What’s his name? He looks like he has a nice name. Bookish but sexy. Perhaps Seth or Milo, yes, I like Milo. What do you do, Milo?

Maya’s imagination starts galloping with the horse in the field under the viaduct and flies along the track past swathes of red poppies jutting out of the cornfields. Maya thinks that Train Man must have started this job recently, perhaps today, as he’s new on the train and she would definitely have spotted him before.

He must work for a record company or maybe he’s an architect or a literary agent or something equally creative and cool.

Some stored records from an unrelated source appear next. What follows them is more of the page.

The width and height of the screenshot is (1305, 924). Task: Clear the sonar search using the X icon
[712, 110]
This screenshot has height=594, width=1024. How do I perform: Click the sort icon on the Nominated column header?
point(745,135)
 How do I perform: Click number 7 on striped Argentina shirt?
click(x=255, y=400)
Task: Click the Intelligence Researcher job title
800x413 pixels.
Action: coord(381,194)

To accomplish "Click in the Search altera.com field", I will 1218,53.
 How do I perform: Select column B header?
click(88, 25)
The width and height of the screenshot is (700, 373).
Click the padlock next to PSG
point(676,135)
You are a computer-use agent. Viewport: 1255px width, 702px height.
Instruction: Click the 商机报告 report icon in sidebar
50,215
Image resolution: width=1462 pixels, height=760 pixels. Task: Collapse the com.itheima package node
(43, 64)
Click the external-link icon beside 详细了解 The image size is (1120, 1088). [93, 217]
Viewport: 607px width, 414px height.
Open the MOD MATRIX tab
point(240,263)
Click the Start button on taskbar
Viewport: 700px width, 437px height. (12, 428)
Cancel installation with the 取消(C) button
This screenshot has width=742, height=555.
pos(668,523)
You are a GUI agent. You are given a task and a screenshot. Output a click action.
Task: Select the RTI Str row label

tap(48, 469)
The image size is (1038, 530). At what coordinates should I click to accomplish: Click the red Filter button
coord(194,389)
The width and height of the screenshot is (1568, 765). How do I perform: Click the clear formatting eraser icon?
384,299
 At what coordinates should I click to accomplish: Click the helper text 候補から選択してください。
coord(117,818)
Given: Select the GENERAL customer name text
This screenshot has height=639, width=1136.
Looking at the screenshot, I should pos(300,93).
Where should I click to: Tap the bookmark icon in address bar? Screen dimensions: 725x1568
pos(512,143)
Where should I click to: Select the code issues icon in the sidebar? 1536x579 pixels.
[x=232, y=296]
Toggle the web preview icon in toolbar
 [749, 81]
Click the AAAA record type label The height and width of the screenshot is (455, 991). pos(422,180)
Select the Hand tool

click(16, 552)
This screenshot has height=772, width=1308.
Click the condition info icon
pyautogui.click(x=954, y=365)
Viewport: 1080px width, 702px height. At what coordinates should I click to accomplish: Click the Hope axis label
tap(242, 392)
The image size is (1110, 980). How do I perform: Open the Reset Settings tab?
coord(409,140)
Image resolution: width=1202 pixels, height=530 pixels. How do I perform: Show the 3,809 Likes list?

He looks cool and Maya, looking down at her thin marl sweatshirt with a cartoon of a rainbow on it, grey jeans and Converse, suddenly feels in need of improvement. She thinks of her wardrobe packed with cute vintage dresses and fulsome skirts she saves For Special, knowing that they’re being neglected while she puts her life on hold. She feels a pang of guilt.

I should treat every day as if it is special.

With the sound of a horn, the train enters a tunnel and makes the top window above Train Man blow open. Wavy hair flies across Maya’s face, which she peels away and tames by tucking it behind her ear and smoothing it down.

I need to up my game and revisit my wardrobe. Maybe actually brush my hair in the morning. I should make more of an effort for work anyway, Lucy always looks so polished.

The sudden clatter of the open window pulls Train Man away from his novel and he looks up at the unfortunate commuters who have had to stand up. His gaze around the carriage, familiarising himself with newness, gives Maya her first proper insight into Train Man’s eyes. Wide, lovely eyes of the darkest brown, separated by a straight nose – a nose Maya thinks is the most beautiful nose she has ever seen. She can see his eyes clearly as he looks up without his glasses on. Big and inquisitive. She’s seen that shade of brown before. The seventy per cent cocoa solids that bring together the two shells of a Plantation Paineiras chocolate macaron that she saw in a shop window in Paris.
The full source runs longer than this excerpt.